The skills that matter most are the ones AI handles worst:
- Deciding what question to ask
- Judging whether the data can answer it
- Choosing the right analytical approach
- Interpreting results in context
- Communicating findings honestly
- Recognizing when an analysis is misleading
These are the skills this book has been building across every chapter. They do not become less important because AI can write code. They become more important, because the cost of running a bad analysis has dropped to nearly zero.
Key Terms
- Hallucinated package: A package name generated by an LLM that does not exist on CRAN
- Prompt engineering: The practice of writing specific, structured requests to get better output from an LLM
- Verification layer: The human step between receiving AI-generated code and using it for decisions
- Reproducibility: The ability for another person to run your code and get the same results
- Attribution: Documenting which parts of an analysis were AI-assisted
Exercises
22.11.1 Check Your Understanding
- Name three tasks where AI-assisted R coding is reliably useful.
- What is a “hallucinated package” and how do you check for one?
- Why might AI-generated code run without errors but still produce incorrect results?
- What information should you include in a prompt to get better R code from an LLM?
- What does it mean to “version your code, not the AI output”?
- Name two R functions that were deprecated in the tidyverse and might still appear in AI-generated code.
- Why is specifying “using dplyr” or “using base R” important when prompting for code?
- What is the verification layer and why does it matter?
22.11.2 Apply It
Use an LLM to generate a dplyr pipeline that reads a CSV file, filters rows where a numeric column exceeds its median, groups by a categorical column, and computes the mean of the numeric column. Run the code on a dataset from this book. Verify each step by printing intermediate results.
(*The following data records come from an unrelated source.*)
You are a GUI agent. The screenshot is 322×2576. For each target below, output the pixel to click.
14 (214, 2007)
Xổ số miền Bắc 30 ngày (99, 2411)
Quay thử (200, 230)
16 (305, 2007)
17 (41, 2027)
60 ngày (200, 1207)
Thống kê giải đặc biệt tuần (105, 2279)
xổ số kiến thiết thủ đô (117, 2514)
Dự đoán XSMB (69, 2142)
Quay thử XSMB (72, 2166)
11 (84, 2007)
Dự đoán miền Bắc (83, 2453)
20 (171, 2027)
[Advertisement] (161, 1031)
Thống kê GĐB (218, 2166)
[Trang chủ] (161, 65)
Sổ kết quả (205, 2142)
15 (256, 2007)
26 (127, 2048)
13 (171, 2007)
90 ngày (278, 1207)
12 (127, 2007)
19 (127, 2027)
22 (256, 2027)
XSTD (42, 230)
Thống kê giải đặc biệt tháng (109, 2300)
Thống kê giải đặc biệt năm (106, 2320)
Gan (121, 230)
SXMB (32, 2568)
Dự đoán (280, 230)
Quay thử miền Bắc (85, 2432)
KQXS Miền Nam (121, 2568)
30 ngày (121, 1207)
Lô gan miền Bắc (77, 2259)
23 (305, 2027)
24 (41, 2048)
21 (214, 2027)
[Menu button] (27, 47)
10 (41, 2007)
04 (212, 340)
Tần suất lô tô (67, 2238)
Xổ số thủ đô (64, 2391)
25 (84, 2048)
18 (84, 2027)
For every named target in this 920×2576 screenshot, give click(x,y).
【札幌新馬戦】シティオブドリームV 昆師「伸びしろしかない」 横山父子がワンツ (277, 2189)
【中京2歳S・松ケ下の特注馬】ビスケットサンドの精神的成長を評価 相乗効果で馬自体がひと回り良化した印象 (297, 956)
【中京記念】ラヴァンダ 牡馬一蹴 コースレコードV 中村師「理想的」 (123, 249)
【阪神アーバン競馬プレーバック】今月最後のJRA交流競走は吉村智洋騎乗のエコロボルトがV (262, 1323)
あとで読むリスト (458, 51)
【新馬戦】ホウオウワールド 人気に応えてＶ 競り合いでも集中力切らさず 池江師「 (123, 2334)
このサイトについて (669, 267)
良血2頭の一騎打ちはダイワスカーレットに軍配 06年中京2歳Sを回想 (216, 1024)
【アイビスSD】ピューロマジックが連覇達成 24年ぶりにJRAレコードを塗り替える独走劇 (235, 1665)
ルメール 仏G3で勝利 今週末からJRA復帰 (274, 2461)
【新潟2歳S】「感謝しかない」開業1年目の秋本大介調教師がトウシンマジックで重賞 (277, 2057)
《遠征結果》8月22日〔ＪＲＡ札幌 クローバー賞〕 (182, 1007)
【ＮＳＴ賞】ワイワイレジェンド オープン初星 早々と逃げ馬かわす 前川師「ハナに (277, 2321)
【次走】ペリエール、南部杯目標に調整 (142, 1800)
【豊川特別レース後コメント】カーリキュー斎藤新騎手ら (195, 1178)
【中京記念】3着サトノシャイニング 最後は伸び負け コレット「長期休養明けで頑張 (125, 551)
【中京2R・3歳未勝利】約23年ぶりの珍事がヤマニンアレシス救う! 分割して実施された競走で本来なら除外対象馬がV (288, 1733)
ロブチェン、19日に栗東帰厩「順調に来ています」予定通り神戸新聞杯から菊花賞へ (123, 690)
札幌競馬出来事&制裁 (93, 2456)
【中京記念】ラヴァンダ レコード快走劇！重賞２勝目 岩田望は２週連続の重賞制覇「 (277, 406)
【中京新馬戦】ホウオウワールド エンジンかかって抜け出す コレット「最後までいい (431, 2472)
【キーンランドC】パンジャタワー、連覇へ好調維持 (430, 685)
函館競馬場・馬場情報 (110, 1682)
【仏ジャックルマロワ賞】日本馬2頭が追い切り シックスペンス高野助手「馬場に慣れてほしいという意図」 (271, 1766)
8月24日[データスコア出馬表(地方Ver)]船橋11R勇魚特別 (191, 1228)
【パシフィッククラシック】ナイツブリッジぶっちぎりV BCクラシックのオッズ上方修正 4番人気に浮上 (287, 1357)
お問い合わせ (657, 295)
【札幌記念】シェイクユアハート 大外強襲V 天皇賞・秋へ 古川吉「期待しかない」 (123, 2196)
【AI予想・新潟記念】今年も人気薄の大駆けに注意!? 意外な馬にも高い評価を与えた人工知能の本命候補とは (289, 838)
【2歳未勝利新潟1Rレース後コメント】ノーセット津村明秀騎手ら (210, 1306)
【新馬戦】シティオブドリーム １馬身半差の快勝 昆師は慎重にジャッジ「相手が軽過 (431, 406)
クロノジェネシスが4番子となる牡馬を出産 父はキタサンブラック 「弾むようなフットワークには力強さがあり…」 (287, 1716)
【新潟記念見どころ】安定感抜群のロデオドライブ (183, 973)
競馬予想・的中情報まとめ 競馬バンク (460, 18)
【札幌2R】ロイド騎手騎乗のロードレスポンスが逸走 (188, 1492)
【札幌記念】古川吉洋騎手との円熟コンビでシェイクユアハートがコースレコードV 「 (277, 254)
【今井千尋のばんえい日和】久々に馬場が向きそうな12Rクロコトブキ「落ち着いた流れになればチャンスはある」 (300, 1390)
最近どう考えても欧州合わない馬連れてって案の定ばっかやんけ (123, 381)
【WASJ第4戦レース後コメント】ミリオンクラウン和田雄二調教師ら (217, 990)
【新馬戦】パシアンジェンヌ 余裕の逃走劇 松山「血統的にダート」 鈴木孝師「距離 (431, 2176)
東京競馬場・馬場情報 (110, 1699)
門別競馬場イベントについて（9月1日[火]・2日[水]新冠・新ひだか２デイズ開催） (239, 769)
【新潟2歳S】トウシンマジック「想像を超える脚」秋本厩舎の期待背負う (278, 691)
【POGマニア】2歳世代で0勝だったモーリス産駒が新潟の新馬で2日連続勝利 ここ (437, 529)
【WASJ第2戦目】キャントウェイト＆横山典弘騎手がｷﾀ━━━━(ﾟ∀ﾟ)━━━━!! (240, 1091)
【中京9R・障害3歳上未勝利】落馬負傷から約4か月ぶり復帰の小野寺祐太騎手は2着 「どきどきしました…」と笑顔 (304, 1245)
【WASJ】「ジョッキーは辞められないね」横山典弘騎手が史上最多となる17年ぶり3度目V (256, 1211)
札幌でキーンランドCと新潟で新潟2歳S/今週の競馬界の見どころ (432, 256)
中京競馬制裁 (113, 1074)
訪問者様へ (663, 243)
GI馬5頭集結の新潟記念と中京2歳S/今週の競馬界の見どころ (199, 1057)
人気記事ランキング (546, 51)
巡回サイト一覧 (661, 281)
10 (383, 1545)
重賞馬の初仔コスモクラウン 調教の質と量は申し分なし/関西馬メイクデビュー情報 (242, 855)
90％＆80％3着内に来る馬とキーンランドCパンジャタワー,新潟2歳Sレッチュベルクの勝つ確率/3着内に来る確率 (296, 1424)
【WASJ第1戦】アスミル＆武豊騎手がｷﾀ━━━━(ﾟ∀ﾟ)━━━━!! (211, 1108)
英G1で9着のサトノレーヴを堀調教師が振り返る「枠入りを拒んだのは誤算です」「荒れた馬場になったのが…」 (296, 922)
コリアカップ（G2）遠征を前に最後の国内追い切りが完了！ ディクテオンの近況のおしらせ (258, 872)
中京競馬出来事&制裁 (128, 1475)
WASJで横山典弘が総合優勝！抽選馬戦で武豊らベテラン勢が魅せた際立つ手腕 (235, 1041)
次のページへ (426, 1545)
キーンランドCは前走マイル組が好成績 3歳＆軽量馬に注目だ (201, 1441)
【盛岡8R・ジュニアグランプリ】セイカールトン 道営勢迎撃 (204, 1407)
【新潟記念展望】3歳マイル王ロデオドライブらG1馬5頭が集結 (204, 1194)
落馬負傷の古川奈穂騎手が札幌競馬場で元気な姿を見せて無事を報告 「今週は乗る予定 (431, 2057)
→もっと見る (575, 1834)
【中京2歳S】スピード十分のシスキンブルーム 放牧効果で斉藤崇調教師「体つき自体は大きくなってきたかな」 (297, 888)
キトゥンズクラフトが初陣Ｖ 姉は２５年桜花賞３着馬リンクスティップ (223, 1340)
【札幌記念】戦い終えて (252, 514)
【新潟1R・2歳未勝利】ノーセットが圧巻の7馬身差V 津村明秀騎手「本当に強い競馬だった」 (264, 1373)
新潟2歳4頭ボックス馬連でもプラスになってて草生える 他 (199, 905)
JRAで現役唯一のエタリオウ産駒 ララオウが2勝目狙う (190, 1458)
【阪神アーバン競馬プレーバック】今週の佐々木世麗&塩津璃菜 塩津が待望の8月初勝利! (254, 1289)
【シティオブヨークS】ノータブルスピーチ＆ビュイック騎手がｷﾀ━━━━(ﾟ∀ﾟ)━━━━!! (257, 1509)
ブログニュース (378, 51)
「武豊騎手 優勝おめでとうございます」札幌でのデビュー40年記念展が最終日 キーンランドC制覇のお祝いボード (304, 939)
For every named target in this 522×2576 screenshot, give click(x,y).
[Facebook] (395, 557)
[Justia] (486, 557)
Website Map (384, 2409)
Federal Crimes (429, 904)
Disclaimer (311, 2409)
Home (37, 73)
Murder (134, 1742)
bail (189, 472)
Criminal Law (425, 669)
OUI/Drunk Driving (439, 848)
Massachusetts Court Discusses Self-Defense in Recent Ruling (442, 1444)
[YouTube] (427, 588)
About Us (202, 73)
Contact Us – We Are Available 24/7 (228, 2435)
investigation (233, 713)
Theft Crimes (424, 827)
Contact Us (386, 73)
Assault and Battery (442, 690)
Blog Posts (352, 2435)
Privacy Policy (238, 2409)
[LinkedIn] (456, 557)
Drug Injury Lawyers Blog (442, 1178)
Ask an LLM to write code for a two-sample t-test comparing two groups. Then ask it to include assumption checks (normality, equal variances). Compare the two versions. What did the first version skip?
Generate a ggplot2 visualization using an LLM. Ask for a version with proper axis labels, a descriptive title, and a colorblind-safe palette. Evaluate whether the output meets the visualization standards from this book.
Take a piece of R code from an earlier chapter in this book. Paste it into an LLM and ask for a line-by-line explanation. Evaluate whether the explanation is accurate.
Ask an LLM to convert a base R analysis (using
aggregate()andplot()) to tidyverse equivalents (usinggroup_by(),summarize(), andggplot()). Compare the outputs.Prompt an LLM to “analyze this dataset” with minimal description. Document every assumption the LLM makes. Then re-prompt with specific details. Compare the quality of the two outputs.
Generate code for a linear regression using an LLM. Ask it to include residual diagnostics. Run the diagnostics on actual data and interpret whether the model assumptions are met.
Use an LLM to debug a deliberately broken R script. Introduce three common errors (a typo in a function name, a missing closing parenthesis, and an incorrect column name). See if the LLM identifies all three.
22.11.3 Think Deeper
A junior analyst presents a report where all the R code was generated by an LLM. The results look correct. The analyst cannot explain what the code does line by line. Should the report be accepted? What risks does this create?
Some argue that AI-assisted coding makes learning R unnecessary. Others argue it makes learning R more important. Construct the strongest version of each argument, then explain which you find more persuasive and why.
A consulting firm adopts a policy that all client-facing analyses must include a disclosure statement indicating whether AI was used in the coding process. What are the benefits and risks of this policy? Would you recommend it?
Consider the date-parsing error from the opening story. Design a verification protocol that would have caught this error. How much additional time would the protocol require? Is the tradeoff worthwhile?